[Page extract]
====

Why only Select mutual funds?

Fidelity Select Fundranker research with data from 1997 to 2003 showed that using only the Select mutual funds resulted in a better overall return than using all of Fidelity Investments’ mutual funds.

There was an additional factor that tipped Fidelity Select Fundranker toward Select funds only, but that factor was undone by Fidelity as of October 1, 2006. When Fidelity Select Fundranker was developed and through September, 2006, Fidelity Investments allowed their Select mutual funds to be traded as often as an investor wished with no penalties other than short-term trading fees. This policy allowed Fidelity Select Fundranker to preselect exchange dates that avoided those short-term trading fees. As of October 1, 2006, however, Fidelity Investments placed more stringent trading rules on their Select funds, which now have the same rules as their other funds. Now none of Fidelity Investments’ funds are intended to be traded frequently. Fidelity Investments’ new frequent trading policy for Select funds affects how Fidelity Select Fundranker chooses its exchange dates.


How do I subscribe?

Click on the Subscribe button on the Home page to use PayPal to pay $49/first year, then $99/year for your subscription. If you prefer, you can send a check for $49 for a one-year subscription to Fidelity Select Fundranker, 39 Southchase Dr, Fletcher, NC 28732-9265. Include your email address. As soon as PayPal notifies us of your subscription, or we receive your check in the mail, we will email a welcome message to you with a complimentary copy of the current issue for your perusal. If you don’t receive this welcome email within a day or two of your PayPal transaction or within a week or so of mailing your check, please check your spam folder or contact us.


What do I get by subscribing?

====

[Material]
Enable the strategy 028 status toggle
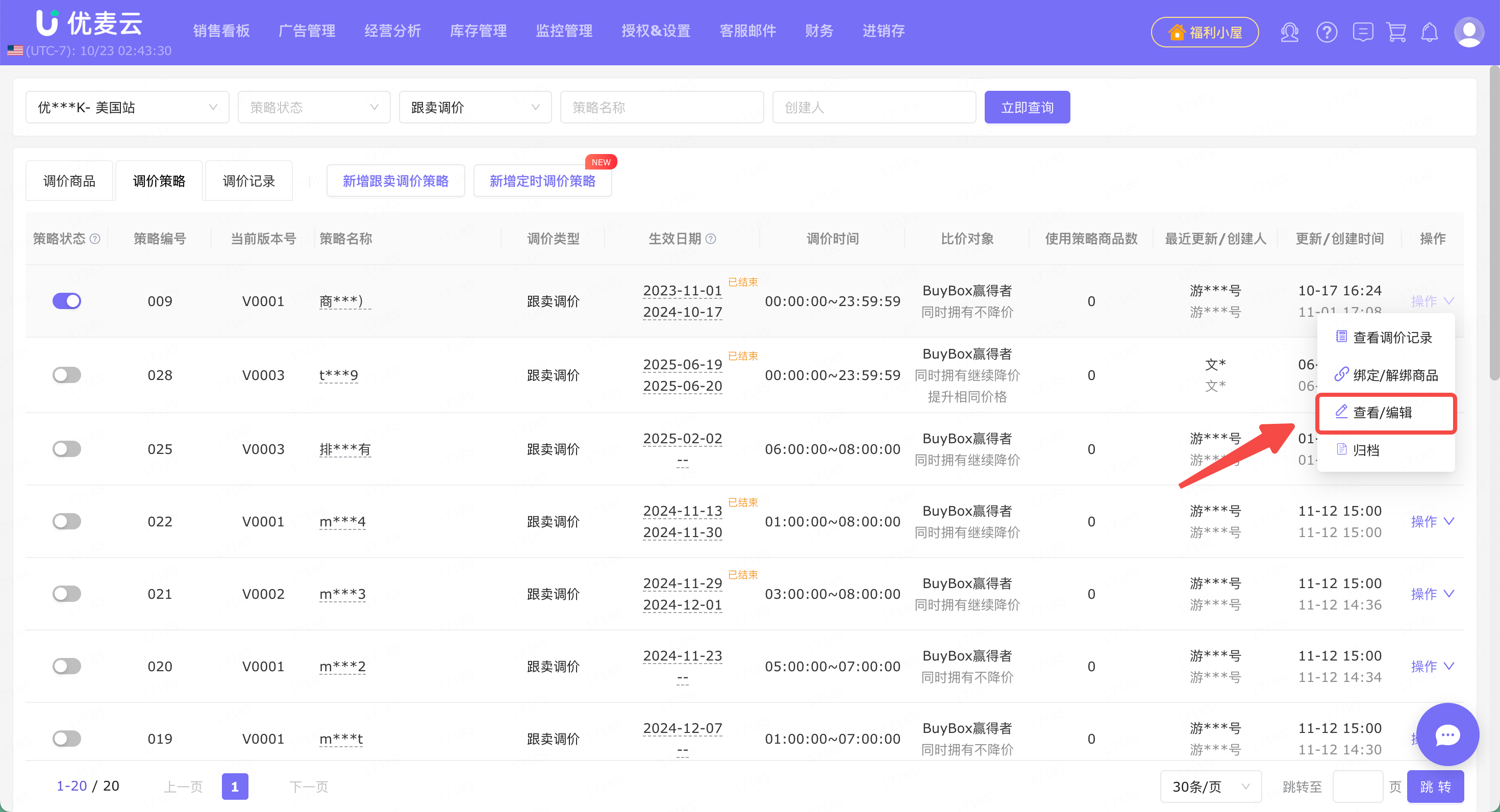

====

[Direction] In the Fidelity Select Fundranker FAQ, on what date did Fidelity Investments put stricter trading rules on its Select funds?

[Output below] October 1, 2006.